How Blizzard Used Kafka to Save Our Pipeline (and Azeroth)

by Jeff Field, Systems Engineer, Blizzard
video, slide
When Blizzard started sending gameplay data to Hadoop in 2013, we went through several iterations before settling on Flumes in many data centers around the world reading from RabbitMQ and writing to central flumes in our Los Angeles datacenter. While this worked at first, by 2015 we were hitting problems scaling to the number of events required. This is how we used Kafka to save our pipeline.

以下内容来自谷歌翻译：
当暴雪在2013年开始向Hadoop发送游戏数据时，我们经历了几次迭代，然后在世界各地的许多数据中心处理Flumes，从RabbitMQ读取并写入我们Los的中央水槽安吉拉数据中心。虽然这一工作起初，到2015年，我们正在将问题扩大到所需的事件数量。这是我们如何使用Kafka来保存我们的管道。

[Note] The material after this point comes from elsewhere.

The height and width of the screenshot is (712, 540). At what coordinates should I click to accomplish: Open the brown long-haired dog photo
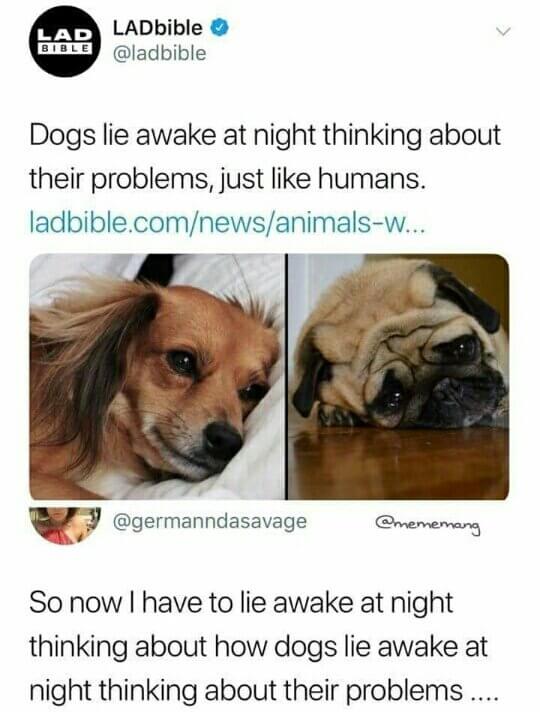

Kafka Connect Best Practices – Advice from the Field

by Randall Hauch, Engineer, Confluent
video, slide
This talk will review the Kafka Connect Framework and discuss building data pipelines using the library of available Connectors. We’ll deploy several data integration pipelines and demonstrate :

best practices for configuring, managing, and tuning the connectors
tools to monitor data flow through the pipeline
using Kafka Streams applications to transform or enhance the data in flight.

以下内容来自谷歌翻译：
这个讨论将回顾Kafka连接框架，并讨论使用可用连接器库构建数据管道。我们将部署多个数据集成管道并展示：

配置，管理和调整连接器的最佳做法
通过管道监视数据流的工具
使用Kafka流应用程序来转换或增强飞行中的数据。

One Data Center is Not Enough: Scaling Apache Kafka Across Multiple Data Centers

by Gwen Shapira, Product Manager, Confluent
video, slide
You have made the transition from single machines and one-off solutions to distributed infrastructure in your data center powered by Apache Kafka. But what if one data center is not enough? In this session, we review resilient data pipelines with Apache Kafka that span multiple data centers. We provide an overview of best practices and common patterns including key areas such as architecture and data replication as well as disaster scenarios and failure handling.

以下内容来自谷歌翻译：
您已经通过Apache Kafka，将数据中心从单机和一次性解决方案过渡到数据中心的分布式基础设施。但是如果一个数据中心还不够？在本次会议中，我们将审查跨越多个数据中心的Apache Kafka的弹性数据流水线。我们提供最佳实践和常见模式的概述，包括架构和数据复制以及灾难情景和故障处理等关键领域。